**EXTRACTED RECORDS**

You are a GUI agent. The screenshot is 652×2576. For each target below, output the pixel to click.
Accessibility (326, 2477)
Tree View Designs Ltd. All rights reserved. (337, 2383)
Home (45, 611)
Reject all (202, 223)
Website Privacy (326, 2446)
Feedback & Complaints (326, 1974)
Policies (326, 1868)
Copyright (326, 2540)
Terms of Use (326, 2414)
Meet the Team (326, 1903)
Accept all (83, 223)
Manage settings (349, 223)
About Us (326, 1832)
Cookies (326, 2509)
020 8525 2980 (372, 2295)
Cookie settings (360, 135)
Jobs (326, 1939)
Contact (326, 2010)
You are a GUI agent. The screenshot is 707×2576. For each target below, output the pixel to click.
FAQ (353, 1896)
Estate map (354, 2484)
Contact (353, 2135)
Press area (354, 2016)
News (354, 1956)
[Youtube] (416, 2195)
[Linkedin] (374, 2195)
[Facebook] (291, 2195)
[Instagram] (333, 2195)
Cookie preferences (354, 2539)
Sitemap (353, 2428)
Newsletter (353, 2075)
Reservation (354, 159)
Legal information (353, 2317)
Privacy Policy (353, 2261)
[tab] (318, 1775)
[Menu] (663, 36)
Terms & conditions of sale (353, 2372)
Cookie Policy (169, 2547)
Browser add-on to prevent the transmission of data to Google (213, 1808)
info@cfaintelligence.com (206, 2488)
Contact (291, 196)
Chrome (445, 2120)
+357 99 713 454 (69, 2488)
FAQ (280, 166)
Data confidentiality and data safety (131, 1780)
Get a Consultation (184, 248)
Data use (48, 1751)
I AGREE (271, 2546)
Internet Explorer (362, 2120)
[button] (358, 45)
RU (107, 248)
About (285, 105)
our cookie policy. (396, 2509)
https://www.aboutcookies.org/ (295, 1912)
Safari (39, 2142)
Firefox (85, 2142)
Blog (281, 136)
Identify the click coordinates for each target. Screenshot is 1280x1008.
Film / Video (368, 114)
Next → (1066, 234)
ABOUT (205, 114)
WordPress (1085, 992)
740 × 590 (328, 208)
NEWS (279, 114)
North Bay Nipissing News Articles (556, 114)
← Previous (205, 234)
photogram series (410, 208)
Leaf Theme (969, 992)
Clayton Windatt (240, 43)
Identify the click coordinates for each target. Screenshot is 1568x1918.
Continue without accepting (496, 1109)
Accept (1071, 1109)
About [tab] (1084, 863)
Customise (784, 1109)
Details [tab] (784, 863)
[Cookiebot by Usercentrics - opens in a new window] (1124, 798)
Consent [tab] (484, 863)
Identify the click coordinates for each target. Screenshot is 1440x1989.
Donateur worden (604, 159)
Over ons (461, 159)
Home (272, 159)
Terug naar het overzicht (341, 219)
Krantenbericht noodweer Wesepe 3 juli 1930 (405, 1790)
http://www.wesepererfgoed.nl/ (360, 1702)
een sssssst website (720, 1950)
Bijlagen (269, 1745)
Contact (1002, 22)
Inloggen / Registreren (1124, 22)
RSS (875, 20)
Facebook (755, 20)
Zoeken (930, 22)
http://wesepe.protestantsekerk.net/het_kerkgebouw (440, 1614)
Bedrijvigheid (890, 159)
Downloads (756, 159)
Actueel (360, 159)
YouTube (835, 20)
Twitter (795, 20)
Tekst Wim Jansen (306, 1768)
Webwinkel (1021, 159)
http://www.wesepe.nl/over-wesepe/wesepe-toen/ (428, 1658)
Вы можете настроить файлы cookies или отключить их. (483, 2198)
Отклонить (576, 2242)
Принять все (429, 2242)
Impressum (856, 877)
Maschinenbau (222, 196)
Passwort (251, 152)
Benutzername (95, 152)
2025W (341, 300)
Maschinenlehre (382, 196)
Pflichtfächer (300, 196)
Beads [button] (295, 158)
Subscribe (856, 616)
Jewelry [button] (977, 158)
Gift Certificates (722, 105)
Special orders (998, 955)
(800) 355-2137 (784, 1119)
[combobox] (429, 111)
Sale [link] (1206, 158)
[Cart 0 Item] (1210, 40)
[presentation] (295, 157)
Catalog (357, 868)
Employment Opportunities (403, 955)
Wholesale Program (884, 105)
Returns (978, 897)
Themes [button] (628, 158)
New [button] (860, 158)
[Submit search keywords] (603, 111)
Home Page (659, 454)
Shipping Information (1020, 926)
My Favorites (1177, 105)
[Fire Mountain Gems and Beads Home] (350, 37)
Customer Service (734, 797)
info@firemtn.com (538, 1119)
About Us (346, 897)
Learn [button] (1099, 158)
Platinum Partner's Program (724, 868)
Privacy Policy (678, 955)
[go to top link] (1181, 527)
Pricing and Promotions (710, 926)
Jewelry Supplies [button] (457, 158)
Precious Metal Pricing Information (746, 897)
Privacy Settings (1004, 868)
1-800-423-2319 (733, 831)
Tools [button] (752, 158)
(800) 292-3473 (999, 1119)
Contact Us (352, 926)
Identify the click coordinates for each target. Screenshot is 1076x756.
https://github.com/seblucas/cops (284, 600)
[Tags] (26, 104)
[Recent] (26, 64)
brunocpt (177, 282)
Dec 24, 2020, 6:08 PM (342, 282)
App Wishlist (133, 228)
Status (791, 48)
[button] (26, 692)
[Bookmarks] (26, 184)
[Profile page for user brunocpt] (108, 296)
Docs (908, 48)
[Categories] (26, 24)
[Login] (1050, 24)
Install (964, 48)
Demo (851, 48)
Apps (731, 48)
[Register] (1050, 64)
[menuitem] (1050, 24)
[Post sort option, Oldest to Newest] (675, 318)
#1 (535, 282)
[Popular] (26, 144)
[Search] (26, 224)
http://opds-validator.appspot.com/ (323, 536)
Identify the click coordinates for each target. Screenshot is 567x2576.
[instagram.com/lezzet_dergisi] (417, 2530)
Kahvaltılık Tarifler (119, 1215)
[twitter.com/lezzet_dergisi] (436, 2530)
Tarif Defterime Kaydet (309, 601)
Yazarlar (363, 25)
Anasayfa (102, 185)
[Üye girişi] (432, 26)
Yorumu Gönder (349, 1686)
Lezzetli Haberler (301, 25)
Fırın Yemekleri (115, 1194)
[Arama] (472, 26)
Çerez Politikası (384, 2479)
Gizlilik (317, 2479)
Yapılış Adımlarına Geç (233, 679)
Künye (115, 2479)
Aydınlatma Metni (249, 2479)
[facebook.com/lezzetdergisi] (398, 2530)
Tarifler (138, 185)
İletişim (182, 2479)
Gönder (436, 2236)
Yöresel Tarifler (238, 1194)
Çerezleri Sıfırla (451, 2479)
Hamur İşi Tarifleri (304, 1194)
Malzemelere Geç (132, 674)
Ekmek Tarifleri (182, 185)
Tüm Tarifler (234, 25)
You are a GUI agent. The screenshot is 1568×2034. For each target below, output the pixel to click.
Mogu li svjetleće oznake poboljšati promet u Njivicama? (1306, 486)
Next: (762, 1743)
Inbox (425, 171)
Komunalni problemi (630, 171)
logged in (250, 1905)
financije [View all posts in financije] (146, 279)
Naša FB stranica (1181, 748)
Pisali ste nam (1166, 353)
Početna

**TASK INSTRUCTIONS**
Rewrite the part of the data that opens with the line containing "Tarif Defterime Kaydet (309, 601)" and closes with the end of the data, replacing "Künye" with "Künye Bilgileri" and keeping everything else unchanged.

**SOLUTION FOR THIS EXERCISE**
Tarif Defterime Kaydet (309, 601)
Yazarlar (363, 25)
Anasayfa (102, 185)
[Üye girişi] (432, 26)
Yorumu Gönder (349, 1686)
Lezzetli Haberler (301, 25)
Fırın Yemekleri (115, 1194)
[Arama] (472, 26)
Çerez Politikası (384, 2479)
Gizlilik (317, 2479)
Yapılış Adımlarına Geç (233, 679)
Künye Bilgileri (115, 2479)
Aydınlatma Metni (249, 2479)
[facebook.com/lezzetdergisi] (398, 2530)
Tarifler (138, 185)
İletişim (182, 2479)
Gönder (436, 2236)
Yöresel Tarifler (238, 1194)
Çerezleri Sıfırla (451, 2479)
Hamur İşi Tarifleri (304, 1194)
Malzemelere Geç (132, 674)
Ekmek Tarifleri (182, 185)
Tüm Tarifler (234, 25)
You are a GUI agent. The screenshot is 1568×2034. For each target below, output the pixel to click.
Mogu li svjetleće oznake poboljšati promet u Njivicama? (1306, 486)
Next: (762, 1743)
Inbox (425, 171)
Komunalni problemi (630, 171)
logged in (250, 1905)
financije [View all posts in financije] (146, 279)
Naša FB stranica (1181, 748)
Pisali ste nam (1166, 353)
Početna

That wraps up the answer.